One way WMS teachers help empower students to learn and foster their love of learning is to allow them freedom of choice. For our middle schoolers, this freedom of choice also extends to shaping parts of their curriculum. This year, they have chosen movement as the theme for their social studies curriculum.
They began the school year by brainstorming possible social studies themes in small groups, which produced a "hodge podge of ideas," said lead teacher Mandy Balanetsky. However, one student suggested many of the ideas the students proposed could be captured under the umbrella of "movement," representing both physical movement (like immigration) and political or social movements (like civil rights).
"We pulled ideas from the list that fit into the movement theme, and the students ordered them from what they were most interested in to what they were least interested in," Mandy explained.
Mandy guided the students as they structured their curriculum to ensure they could support their studies through expeditionary learning trips.
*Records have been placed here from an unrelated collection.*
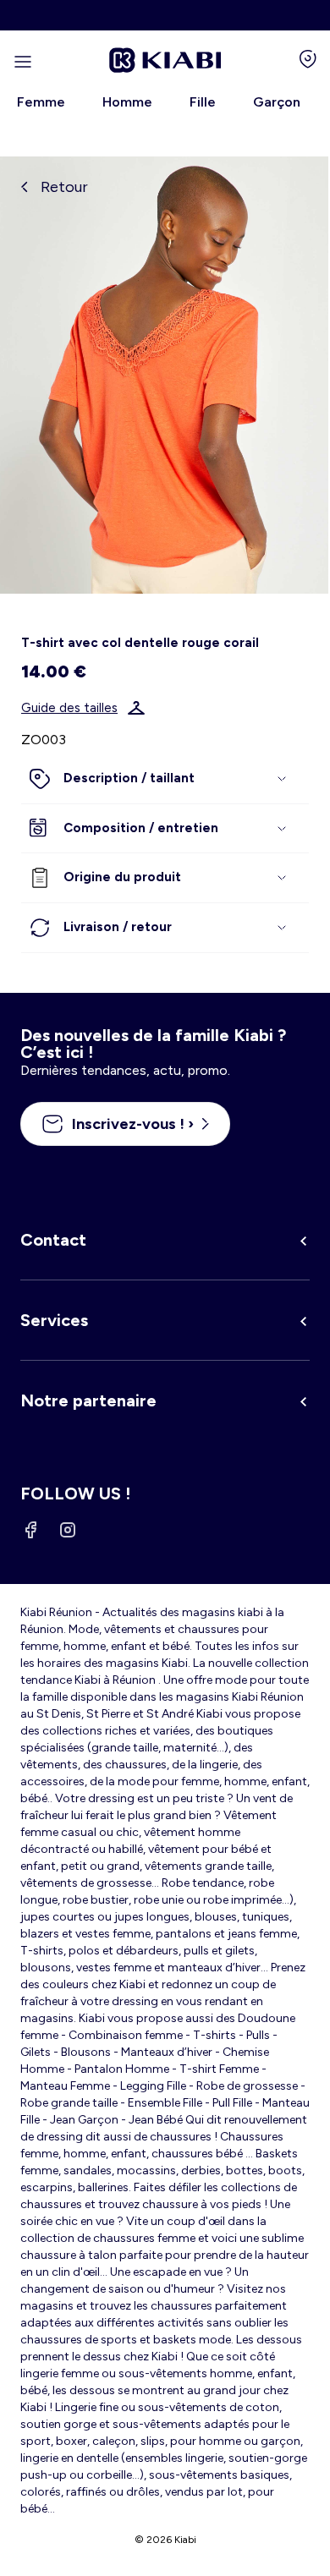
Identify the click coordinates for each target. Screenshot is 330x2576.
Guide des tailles (69, 707)
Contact (53, 1240)
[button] (165, 778)
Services (54, 1320)
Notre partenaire (88, 1400)
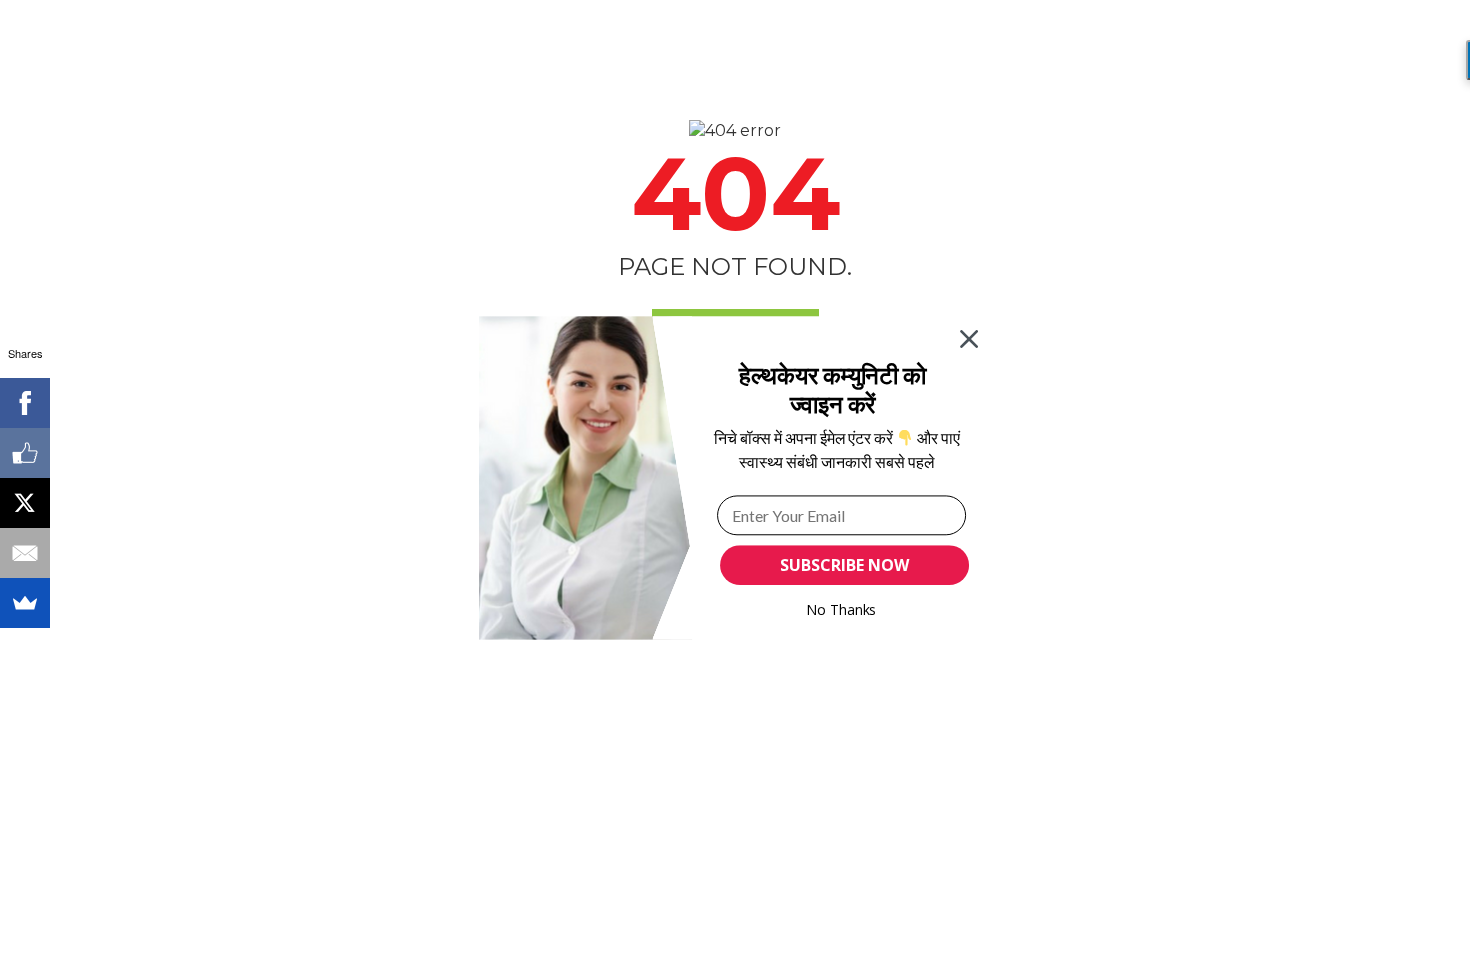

To kick off their movement studies, the middle school students are studying the first two waves of U.S. immigration. They recently visited the Historical Society of Pennsylvania in Philadelphia to look at primary sources from these first waves of immigration, and will return later in the school year to examine documents from the third and fourth waves. In March, the middle-schoolers will continue their studies on immigration in New York City, where they will visit the Tenement Museum, Ellis Island and the Museum at Eldridge Street.
In addition to immigration, they plan to study various political and social movements, including the women's rights movement and the California gold rush. They will visit the National Liberty Museum in Philadelphia for a program about the farm workers' movement and the Freedom Riders civil rights activists. They will also visit the National Museum of Women in the Arts in Washington, D.C., and the Delaware Historical Society for a program about citizen activism. At the end of the school year, each middle-schooler will do an independent project on a movement of his or her choice.